Fig 1.
(a) Potentials: Particles are subject to position-dependent external potentials, such as boundary potentials or external fields and interaction potentials involving two, three or four particles. As in MD force fields, bonded potentials are defined within particle groups called “topologies” whose bonding structure is defined by a connectivity graph. (b) Reactions: Most reactions are unimolecular or bimolecular particle reactions. Topology reactions act on the connectivity graphs and particle types and therefore change the particle bonding structure. (c) Simulation box: The simulation box with edge lengths ℓx, ℓy, and ℓz. It can optionally be periodic in a combination of x, y, and z directions, applying the minimum image convention.
Fig 2.
(a) Python user interface: Provides a Python binding to the “C++ user interface” with some additional convenience functionality. The user creates a “readdy.ReactionDiffusionSystem” and defines particle species, reactions, and potentials. From a configured system, a “readdy.Simulation” object is generated, which can be used to run a simulation of the system given an initial placement of particles. (b) C++ core library: The core library serves as an adapter between the actual implementation of the algorithms in a compute kernel and the user interface. (c) Compute kernel implementation: Implements the compute kernel interface and contains the core simulation algorithms. Different compute kernel implementations support different hard- or software environments, such as serial and parallel CPU implementations. The compute kernel is chosen when the “readdy.Simulation” object is generated and then linked dynamically in order to provide optimal implementations for different computing environments under the same user interface.
Fig 3.
Average computation time per particle and integration step for the benchmark system of Sec. Performance using a machine with an Intel Core i7 6850K processor, i.e., six physical cores at 3.8GHz, and 32GB DDR4 RAM at 2.4GHz (dual channel). The number of particles is varied, but the particle density is kept constant. The sequential kernel (orange) has a constant per-particle CPU cost independent of the particle number. For large particle numbers, the parallel kernels are a certain factor faster (see scaling plot Fig 4). For small particle numbers of a few hundred the sequential kernel is more efficient. ReaDDy 2 is significantly faster and scales much better than the previous Java-based ReaDDy 1 [38].
Fig 4.
Parallel speedup and efficiency of the benchmark system of Sec. Performance as a function of the number of cores using the machine described in Fig 3. (a) Speedup with different numbers of cores compared to one core. Optimally one would like to have a speedup that behaves like the identity (black dashed line). (b) Efficiency is the speedup divided by the number of threads, i.e., how efficiently the available cores were used.
Table 1.
Number of steps per day for the benchmark system.
Fig 5.
Reaction kinetics and detailed balance.
Concentration time series of a the reaction-diffusion system introduced in Sec. Performance with the reversible reaction A + B ⇋ C. Compared are cases with and without harmonic repulsion (6). Additionally we compare two different reaction mechanisms, the Doi reaction scheme and the detailed balance (iPRD-DB) method for reversible reactions. (a) 30% volume occupation and no interaction potentials. (b) 30% volume occupation with harmonic repulsion between all particles. (c) 60% volume occupation and no interaction potentials. (d) 60% volume occupation with harmonic repulsion between all particles.
Fig 6.
Diffusion in crowded environments.
Mean squared displacement as a function of time. Multiple particles are diffusing with intrinsic diffusion coefficient D0 in a cubic box with harmonically repelling walls. Triangles were obtained by using the Yukawa repulsion potential (10) between all particles. The dashed line represents an effective diffusion coefficient from the literature [66] for the same Yukawa repulsion potential.
Table 2.
Thermodynamic equilibrium properties of a Lennard–Jones colloidal fluid in a (N, V, T) ensemble.
Fig 7.
Mean-squared end-to-end distance of worm-like chains.
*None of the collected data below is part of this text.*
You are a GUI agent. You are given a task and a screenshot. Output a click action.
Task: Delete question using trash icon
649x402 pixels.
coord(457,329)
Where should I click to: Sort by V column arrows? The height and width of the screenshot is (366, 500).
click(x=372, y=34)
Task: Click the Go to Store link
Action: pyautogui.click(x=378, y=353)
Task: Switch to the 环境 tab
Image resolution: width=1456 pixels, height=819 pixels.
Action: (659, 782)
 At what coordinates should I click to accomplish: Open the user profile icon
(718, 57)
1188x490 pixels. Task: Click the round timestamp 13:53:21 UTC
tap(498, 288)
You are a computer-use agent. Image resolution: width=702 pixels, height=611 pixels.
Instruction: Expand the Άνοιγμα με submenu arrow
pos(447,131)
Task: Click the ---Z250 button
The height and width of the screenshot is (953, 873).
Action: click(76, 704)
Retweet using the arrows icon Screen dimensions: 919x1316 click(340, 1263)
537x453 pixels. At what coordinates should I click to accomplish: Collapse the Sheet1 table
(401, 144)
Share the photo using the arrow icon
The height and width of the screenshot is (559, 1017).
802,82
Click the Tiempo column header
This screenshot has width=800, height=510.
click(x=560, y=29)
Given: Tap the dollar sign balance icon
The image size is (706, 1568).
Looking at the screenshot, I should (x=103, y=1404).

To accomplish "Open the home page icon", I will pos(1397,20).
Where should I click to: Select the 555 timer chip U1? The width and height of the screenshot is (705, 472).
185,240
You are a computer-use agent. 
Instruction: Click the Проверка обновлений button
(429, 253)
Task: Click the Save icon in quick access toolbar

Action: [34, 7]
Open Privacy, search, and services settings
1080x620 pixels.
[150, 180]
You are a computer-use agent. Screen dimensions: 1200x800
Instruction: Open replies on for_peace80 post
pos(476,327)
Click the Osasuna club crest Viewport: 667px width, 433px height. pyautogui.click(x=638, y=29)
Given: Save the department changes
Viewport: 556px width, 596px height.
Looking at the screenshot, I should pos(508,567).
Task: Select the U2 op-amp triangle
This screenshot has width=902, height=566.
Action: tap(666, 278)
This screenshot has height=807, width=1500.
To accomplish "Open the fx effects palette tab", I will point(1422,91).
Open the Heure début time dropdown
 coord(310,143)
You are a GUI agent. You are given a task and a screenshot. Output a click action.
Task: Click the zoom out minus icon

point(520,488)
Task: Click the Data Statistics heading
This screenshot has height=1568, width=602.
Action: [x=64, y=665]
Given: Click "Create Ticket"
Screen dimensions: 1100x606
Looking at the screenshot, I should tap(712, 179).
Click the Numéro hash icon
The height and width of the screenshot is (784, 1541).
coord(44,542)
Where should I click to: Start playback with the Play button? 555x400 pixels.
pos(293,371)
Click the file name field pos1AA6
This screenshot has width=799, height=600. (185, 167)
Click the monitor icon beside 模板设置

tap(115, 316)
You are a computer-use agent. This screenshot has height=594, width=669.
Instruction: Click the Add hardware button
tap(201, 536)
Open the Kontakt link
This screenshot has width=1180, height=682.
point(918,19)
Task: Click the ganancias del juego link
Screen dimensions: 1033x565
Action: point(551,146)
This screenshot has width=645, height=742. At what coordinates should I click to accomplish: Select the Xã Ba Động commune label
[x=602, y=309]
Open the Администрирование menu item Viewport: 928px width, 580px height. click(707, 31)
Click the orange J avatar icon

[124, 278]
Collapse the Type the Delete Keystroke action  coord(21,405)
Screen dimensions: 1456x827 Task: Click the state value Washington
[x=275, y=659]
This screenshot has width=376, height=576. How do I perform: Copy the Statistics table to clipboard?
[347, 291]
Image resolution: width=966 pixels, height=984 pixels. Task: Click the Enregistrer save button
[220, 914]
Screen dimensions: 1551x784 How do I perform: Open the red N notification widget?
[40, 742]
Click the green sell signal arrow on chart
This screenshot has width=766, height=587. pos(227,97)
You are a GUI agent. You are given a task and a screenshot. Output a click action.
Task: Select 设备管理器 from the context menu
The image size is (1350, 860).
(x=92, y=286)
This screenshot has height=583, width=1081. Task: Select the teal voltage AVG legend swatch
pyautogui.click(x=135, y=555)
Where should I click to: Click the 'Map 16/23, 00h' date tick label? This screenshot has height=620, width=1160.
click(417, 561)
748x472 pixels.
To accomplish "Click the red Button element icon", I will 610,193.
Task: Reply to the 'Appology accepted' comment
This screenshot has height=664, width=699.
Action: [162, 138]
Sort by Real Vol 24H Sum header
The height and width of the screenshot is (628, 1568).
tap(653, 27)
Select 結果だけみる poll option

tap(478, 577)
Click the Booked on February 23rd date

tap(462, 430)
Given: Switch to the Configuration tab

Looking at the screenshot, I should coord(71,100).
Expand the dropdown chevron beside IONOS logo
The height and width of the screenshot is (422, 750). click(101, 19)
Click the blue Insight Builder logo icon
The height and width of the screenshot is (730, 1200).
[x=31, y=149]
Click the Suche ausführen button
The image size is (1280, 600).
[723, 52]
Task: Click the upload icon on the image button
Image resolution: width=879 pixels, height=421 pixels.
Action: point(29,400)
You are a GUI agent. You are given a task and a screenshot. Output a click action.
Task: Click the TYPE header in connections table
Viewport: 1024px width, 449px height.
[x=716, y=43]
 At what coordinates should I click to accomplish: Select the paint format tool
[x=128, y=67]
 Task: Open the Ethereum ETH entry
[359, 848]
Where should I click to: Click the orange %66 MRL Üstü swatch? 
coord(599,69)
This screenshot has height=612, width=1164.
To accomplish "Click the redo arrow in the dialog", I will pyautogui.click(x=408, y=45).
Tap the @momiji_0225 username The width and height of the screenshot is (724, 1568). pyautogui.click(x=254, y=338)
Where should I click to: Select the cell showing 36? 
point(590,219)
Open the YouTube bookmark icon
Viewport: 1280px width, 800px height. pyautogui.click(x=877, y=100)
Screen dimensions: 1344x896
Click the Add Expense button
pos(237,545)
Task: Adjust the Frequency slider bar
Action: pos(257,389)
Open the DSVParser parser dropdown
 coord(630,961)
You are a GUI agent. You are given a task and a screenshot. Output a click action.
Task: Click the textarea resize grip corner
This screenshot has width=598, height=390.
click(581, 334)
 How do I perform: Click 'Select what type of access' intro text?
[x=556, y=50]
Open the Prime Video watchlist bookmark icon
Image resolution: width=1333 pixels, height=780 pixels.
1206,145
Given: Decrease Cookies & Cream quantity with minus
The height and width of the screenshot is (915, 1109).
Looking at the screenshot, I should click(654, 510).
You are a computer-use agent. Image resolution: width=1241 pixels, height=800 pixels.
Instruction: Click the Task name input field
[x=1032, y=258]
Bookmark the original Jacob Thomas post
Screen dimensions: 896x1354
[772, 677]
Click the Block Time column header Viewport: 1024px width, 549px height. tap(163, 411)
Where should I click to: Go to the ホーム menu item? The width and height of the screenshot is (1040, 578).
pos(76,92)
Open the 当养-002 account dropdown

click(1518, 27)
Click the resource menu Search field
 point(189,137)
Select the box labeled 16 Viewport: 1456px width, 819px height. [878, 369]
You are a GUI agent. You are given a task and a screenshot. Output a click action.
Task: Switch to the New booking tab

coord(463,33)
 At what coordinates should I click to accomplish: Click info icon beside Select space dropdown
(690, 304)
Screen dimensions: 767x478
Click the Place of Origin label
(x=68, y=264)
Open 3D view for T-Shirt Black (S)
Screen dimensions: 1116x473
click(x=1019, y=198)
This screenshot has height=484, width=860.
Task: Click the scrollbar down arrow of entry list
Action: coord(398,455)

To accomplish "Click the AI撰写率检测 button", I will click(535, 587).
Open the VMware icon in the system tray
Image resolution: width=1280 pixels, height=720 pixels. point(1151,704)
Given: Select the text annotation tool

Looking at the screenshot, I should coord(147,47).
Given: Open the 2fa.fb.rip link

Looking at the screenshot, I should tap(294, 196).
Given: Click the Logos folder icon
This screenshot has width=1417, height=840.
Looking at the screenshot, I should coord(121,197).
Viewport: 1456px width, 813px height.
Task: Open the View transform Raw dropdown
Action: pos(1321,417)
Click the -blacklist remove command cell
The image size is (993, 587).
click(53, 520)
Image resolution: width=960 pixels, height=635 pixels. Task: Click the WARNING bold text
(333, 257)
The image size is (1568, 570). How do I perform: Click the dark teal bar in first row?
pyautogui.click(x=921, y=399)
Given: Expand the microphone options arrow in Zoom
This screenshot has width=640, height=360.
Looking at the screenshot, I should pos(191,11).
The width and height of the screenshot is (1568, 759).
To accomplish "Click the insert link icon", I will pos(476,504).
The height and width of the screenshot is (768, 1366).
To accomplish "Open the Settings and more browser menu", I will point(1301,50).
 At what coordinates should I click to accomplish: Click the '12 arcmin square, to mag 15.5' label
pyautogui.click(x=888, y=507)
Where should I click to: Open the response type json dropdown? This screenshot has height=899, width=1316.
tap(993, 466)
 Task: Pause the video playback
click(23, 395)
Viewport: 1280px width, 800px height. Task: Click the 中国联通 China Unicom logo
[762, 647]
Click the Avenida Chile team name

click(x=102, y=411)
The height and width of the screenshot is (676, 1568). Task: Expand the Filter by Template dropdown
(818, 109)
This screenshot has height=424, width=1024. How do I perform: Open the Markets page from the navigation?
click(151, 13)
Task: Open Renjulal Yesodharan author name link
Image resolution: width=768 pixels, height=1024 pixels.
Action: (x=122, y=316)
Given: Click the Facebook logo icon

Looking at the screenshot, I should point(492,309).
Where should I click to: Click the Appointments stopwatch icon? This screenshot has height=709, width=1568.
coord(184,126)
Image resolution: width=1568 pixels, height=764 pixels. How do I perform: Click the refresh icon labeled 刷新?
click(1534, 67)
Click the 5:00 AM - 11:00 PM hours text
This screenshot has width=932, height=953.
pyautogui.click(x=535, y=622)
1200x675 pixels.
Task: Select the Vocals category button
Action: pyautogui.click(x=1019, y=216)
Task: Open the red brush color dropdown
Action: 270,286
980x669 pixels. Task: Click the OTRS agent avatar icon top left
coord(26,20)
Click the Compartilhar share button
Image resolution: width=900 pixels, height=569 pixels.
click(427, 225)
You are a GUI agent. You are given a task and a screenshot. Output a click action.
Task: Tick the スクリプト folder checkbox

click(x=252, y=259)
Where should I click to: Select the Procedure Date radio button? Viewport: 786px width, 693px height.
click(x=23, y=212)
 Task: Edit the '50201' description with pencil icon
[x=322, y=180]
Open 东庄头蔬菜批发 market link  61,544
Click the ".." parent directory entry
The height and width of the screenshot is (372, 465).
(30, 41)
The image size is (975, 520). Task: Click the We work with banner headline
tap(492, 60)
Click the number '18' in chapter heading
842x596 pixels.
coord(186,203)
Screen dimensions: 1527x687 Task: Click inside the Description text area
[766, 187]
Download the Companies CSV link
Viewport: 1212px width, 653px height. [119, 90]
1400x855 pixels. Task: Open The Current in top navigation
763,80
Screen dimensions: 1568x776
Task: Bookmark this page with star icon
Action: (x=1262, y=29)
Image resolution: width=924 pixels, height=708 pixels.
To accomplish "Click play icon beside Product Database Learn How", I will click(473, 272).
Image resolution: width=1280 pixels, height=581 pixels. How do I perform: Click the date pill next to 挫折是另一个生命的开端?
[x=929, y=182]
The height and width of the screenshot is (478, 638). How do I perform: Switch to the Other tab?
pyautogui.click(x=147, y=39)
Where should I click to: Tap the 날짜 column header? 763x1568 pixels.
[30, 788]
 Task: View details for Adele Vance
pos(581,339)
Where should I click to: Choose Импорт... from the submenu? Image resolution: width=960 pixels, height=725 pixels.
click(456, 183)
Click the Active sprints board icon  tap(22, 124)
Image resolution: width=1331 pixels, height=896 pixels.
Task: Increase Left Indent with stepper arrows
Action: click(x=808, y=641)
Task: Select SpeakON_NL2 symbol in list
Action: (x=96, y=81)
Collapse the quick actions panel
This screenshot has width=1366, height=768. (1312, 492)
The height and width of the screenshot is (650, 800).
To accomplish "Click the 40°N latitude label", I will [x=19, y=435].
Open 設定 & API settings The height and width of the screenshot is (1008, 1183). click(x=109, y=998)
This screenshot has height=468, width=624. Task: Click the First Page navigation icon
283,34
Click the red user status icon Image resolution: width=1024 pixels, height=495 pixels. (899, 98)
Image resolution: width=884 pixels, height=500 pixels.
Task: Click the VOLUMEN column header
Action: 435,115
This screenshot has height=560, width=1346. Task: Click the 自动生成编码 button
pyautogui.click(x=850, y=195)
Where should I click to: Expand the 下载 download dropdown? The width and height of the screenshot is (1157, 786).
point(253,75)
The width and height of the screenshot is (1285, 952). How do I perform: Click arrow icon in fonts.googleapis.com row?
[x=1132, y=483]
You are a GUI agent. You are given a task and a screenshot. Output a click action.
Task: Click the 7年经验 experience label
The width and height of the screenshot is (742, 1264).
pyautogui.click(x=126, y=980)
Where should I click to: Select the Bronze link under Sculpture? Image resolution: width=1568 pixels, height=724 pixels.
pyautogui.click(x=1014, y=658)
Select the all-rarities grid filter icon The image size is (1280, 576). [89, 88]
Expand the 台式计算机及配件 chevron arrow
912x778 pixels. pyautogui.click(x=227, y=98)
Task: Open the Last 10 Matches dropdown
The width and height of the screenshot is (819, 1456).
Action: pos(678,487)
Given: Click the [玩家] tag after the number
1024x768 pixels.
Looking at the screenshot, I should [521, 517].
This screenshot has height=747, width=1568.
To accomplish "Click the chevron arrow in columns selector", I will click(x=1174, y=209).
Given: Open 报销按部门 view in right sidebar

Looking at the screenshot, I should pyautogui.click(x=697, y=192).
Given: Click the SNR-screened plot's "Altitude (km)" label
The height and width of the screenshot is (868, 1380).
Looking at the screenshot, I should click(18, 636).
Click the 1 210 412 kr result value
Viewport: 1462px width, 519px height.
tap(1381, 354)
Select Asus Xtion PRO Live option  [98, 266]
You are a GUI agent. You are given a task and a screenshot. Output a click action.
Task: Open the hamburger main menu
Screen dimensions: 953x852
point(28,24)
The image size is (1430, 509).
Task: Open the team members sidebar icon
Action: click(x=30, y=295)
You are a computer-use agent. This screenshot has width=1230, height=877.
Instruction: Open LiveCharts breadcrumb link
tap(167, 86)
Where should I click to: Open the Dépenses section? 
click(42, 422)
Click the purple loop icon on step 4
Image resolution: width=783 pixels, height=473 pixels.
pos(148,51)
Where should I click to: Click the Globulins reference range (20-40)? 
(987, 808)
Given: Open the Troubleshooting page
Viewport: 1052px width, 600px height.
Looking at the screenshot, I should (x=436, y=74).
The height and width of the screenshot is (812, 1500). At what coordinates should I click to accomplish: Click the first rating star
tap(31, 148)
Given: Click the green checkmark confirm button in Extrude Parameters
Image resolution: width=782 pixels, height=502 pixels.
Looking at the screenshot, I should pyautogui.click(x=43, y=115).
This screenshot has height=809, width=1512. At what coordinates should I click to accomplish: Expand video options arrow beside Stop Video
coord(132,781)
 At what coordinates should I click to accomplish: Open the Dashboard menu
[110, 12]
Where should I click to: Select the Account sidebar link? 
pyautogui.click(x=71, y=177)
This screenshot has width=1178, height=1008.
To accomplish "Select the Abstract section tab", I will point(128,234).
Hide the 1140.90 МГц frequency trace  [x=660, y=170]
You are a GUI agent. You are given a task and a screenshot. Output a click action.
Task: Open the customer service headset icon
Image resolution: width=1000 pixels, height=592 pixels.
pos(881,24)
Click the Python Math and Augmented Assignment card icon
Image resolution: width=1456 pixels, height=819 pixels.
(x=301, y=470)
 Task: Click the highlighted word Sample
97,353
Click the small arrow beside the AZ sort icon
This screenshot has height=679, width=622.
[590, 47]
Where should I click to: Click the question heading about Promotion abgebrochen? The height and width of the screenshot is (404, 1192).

The theoretical mean-squared end-to-end distance of worm-like chains as a function of number of beads (11) is compared to simulation data obtained from linear chains of beads as described in Sec. Topologies. Error bars depict errors over the mean from multiple measurements.
Fig 8.
Illustrative simulation of polymer assembly/disassembly using topology reactions. (a) Sketch of the involved topology reactions. Association: When two ends of different topologies come closer than R, there is a rate λ1 that an edge is formed. Dissociation: The inverse of association with a rate λ2 and a randomly drawn edge that is removed. (b) The number of beads in a polymer 〈n(t)〉 over time averaged over 15 realizations. (c) Two representative particle configurations showing the initial state and the end state at time tbegin and tend, respectively.
Fig 9.
Equilibrium constant transition from dilute to dense systems.
The equilibrium constant K is obtained by simulation for different choices of the number of particles n = (NA + NB)/2 + NC which corresponds to a density due to constant volume of the simulation box and compared to an analytically obtained equilibrium constant of a dilute system (dashed line). The number of particles n remains constant during the course of a simulation. The shaded areas are standard deviations from the recorded data.